#### [Problem to work on]
Return, from the data below, each line that contains the word "will".

#### [Dataset records]
┏━━

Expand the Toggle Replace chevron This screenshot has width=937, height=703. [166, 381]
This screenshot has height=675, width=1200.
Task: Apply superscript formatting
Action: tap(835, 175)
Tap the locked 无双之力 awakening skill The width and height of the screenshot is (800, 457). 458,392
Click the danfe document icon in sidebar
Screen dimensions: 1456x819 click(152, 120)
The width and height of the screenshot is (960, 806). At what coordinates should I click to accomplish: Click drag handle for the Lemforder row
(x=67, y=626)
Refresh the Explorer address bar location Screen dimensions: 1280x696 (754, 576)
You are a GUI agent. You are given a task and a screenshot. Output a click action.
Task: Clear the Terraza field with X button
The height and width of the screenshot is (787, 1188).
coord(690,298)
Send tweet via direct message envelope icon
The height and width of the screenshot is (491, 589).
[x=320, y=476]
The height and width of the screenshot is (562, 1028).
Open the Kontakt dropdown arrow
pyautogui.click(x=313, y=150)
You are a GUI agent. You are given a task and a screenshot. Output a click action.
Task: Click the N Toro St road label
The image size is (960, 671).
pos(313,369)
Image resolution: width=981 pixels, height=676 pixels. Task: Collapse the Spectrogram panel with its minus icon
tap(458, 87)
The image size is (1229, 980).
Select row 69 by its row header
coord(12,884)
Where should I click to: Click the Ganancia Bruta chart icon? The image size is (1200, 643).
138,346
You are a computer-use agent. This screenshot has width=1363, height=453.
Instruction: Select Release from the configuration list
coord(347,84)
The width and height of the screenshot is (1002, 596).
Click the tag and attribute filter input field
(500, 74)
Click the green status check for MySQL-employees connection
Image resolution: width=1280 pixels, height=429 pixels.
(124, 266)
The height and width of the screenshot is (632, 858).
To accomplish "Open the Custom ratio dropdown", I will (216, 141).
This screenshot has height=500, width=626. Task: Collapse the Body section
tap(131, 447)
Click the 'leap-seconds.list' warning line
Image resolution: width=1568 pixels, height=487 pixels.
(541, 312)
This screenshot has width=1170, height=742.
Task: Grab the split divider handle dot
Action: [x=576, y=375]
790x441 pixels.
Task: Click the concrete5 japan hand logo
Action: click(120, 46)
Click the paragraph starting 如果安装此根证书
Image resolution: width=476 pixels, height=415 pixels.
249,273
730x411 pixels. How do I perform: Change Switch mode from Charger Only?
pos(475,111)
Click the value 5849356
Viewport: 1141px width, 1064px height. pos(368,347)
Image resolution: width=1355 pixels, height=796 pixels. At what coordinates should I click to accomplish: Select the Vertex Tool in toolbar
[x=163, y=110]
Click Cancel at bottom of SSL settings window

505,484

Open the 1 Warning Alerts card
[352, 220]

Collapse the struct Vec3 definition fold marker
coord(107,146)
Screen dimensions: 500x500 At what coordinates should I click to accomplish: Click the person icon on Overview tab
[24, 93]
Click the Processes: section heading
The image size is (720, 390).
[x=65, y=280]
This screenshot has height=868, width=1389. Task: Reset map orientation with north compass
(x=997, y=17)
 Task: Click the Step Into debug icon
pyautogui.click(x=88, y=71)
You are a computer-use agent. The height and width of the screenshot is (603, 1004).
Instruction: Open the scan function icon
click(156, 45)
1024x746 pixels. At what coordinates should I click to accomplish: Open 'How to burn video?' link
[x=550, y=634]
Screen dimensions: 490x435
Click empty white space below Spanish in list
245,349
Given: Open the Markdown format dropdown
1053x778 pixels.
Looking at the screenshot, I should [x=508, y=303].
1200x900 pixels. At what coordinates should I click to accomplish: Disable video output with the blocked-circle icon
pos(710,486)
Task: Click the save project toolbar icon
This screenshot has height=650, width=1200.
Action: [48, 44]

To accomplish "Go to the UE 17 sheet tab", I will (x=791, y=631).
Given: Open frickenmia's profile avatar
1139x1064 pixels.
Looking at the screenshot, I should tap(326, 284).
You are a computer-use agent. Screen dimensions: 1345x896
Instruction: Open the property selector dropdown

┗━━

#### [Task output]
To accomplish "Open the Custom ratio dropdown", I will (216, 141).
To accomplish "Go to the UE 17 sheet tab", I will (x=791, y=631).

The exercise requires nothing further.